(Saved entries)
=-=-=

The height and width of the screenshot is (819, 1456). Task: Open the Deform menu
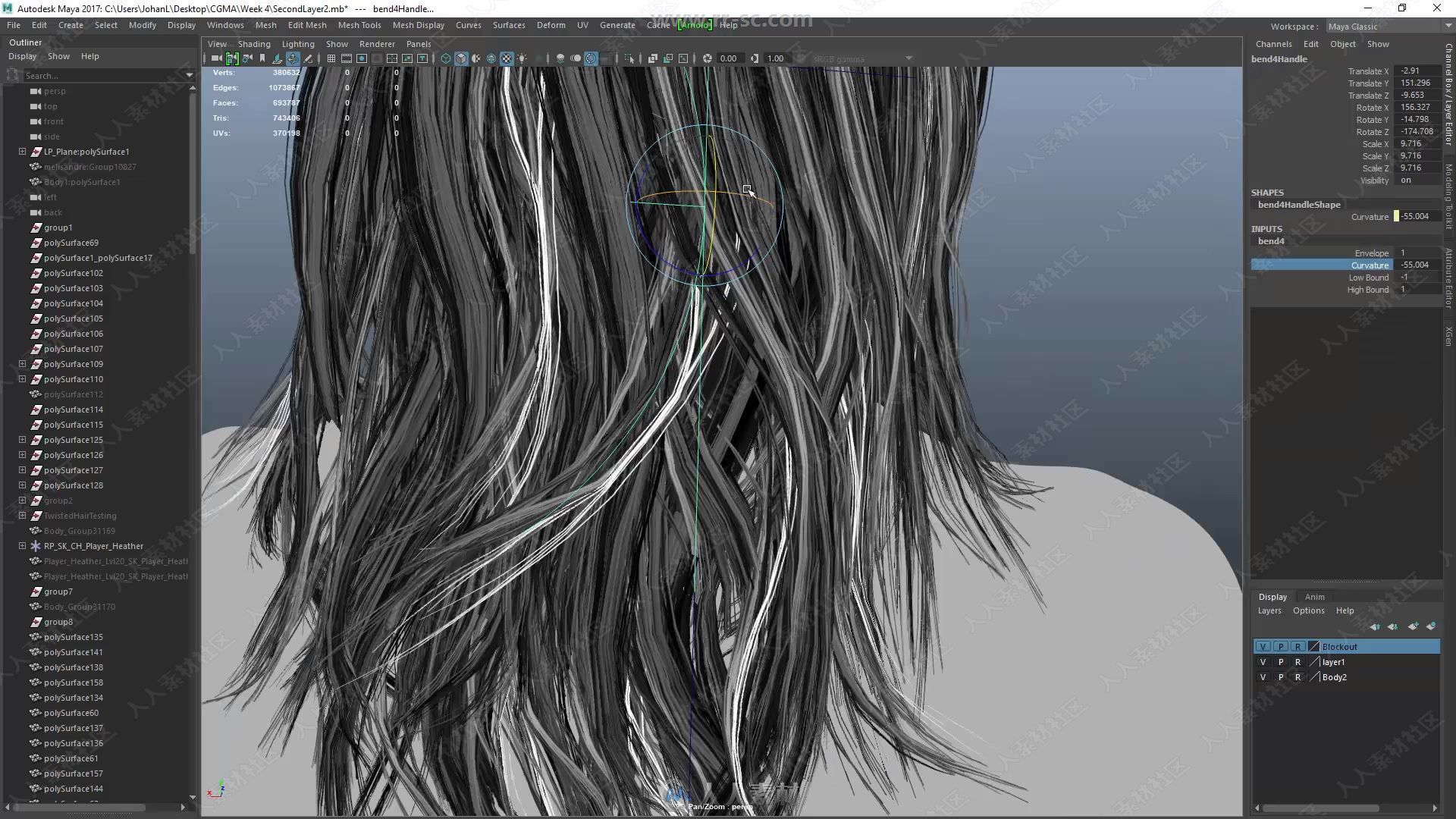tap(550, 24)
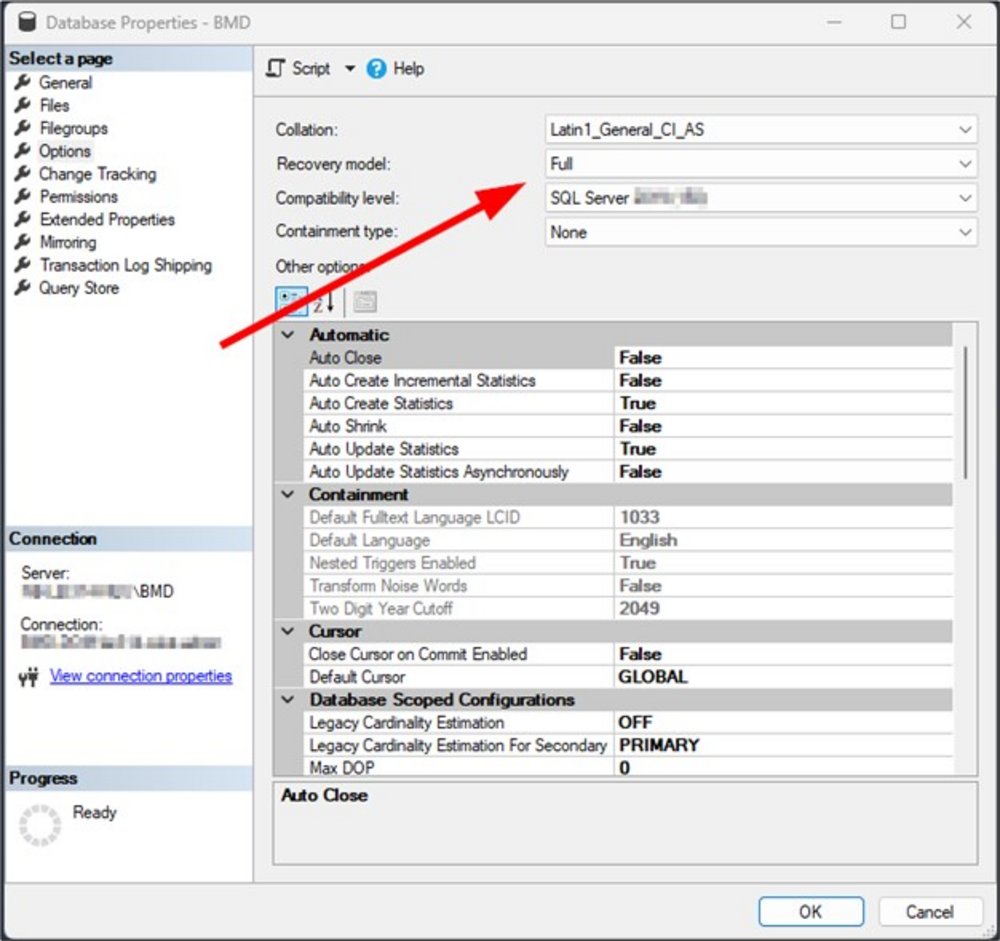Image resolution: width=1000 pixels, height=941 pixels.
Task: Select the Categorized view icon
Action: (x=291, y=301)
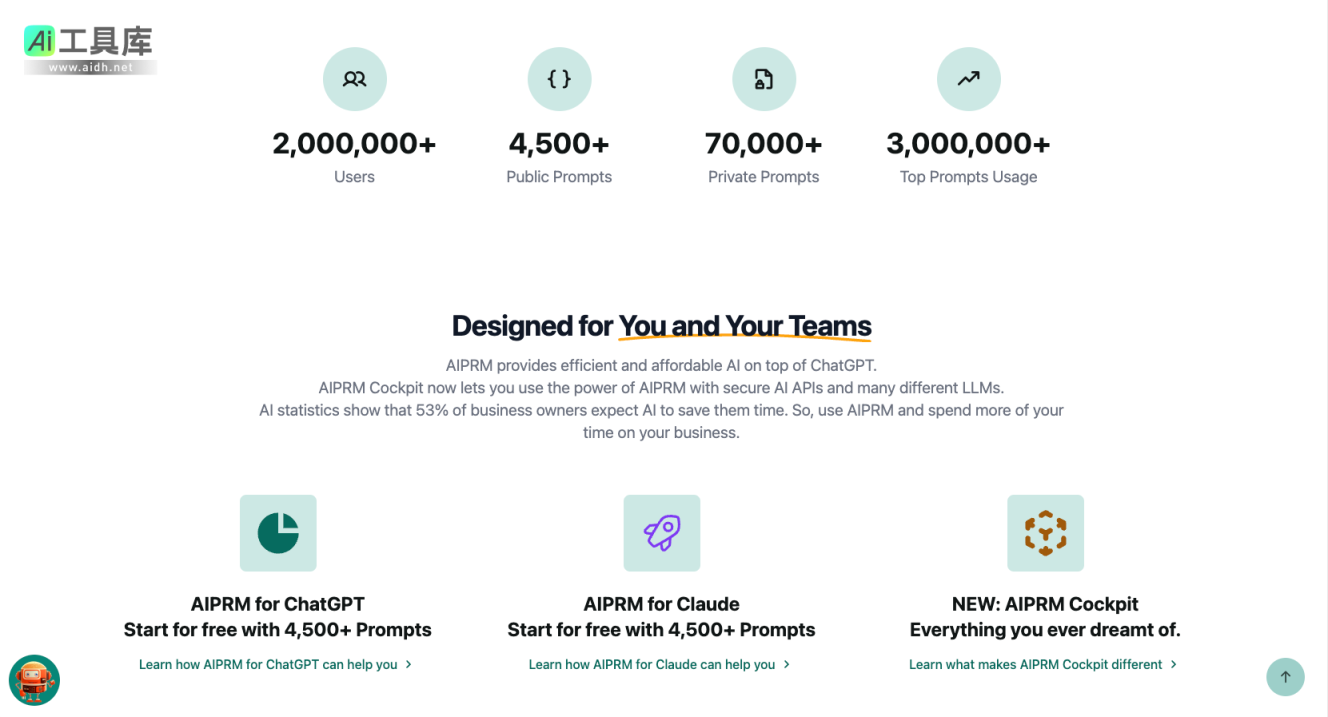Screen dimensions: 1328x717
Task: Open the robot chat assistant icon
Action: point(34,680)
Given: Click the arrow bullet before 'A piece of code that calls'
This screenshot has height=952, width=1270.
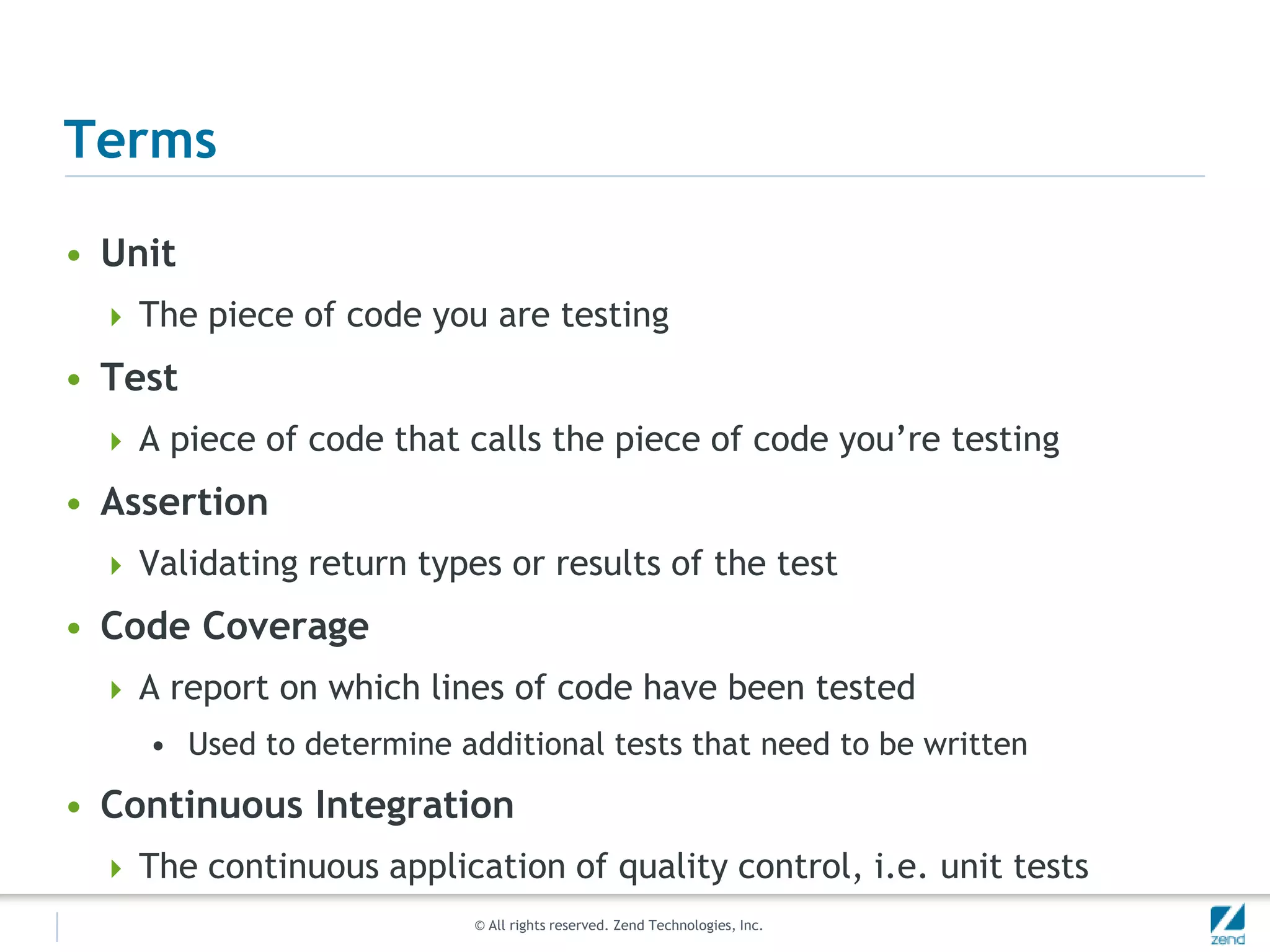Looking at the screenshot, I should coord(116,442).
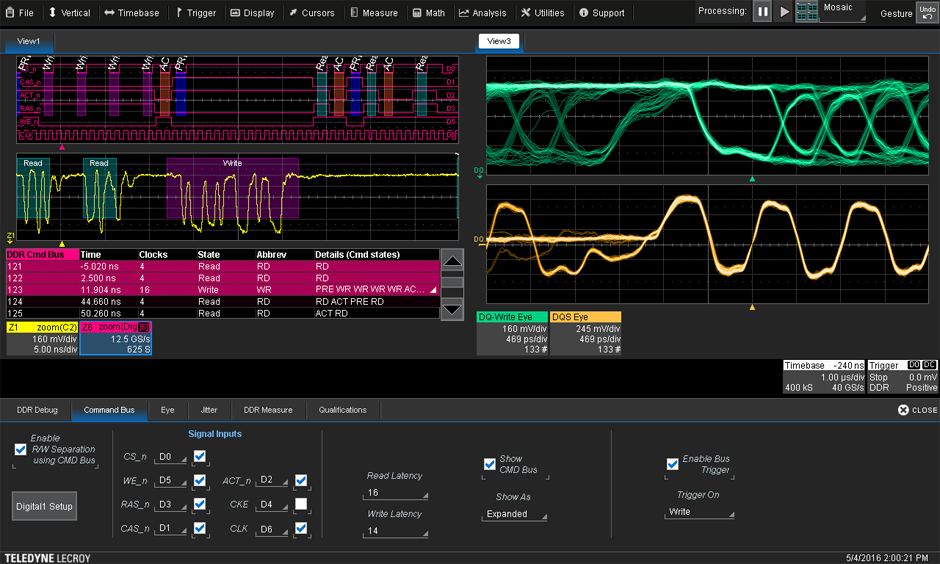
Task: Pause processing with the pause button
Action: 762,12

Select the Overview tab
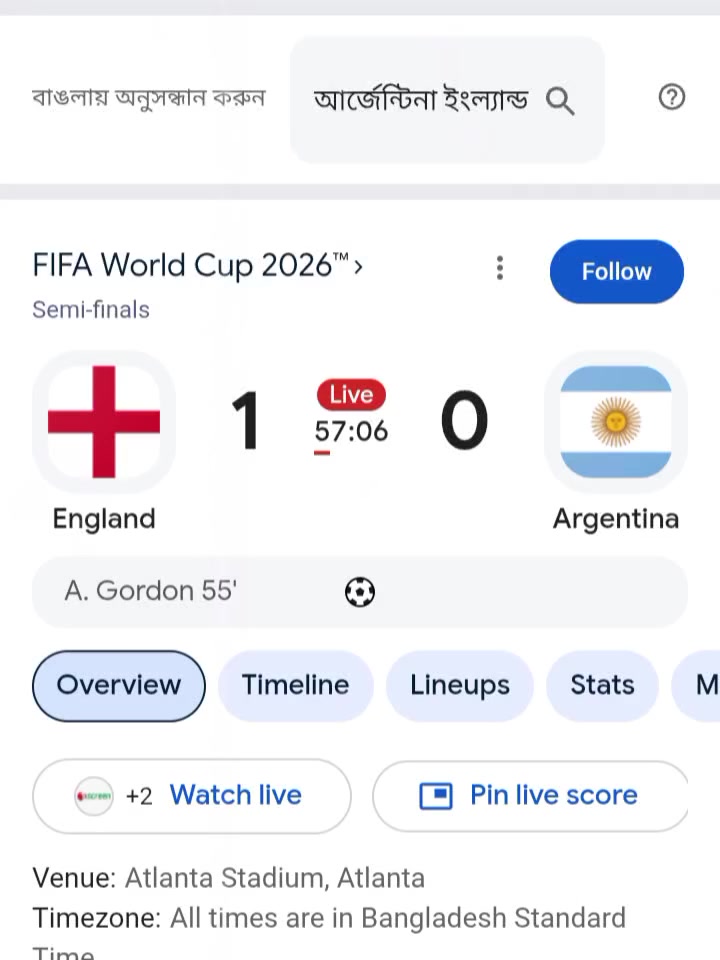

=-=-=

**Exercise instructions:**
Restate each entry verbatim and skip every image.

**Task result:**
The height and width of the screenshot is (819, 1456). Task: Open the Deform menu
tap(550, 24)
Image resolution: width=1000 pixels, height=941 pixels.
Task: Select the Categorized view icon
Action: (x=291, y=301)
Screen dimensions: 1328x717
Task: Open the robot chat assistant icon
Action: point(34,680)
Given: Click the arrow bullet before 'A piece of code that calls'
This screenshot has height=952, width=1270.
Looking at the screenshot, I should coord(116,442).
Task: Pause processing with the pause button
Action: 762,12

Select the Overview tab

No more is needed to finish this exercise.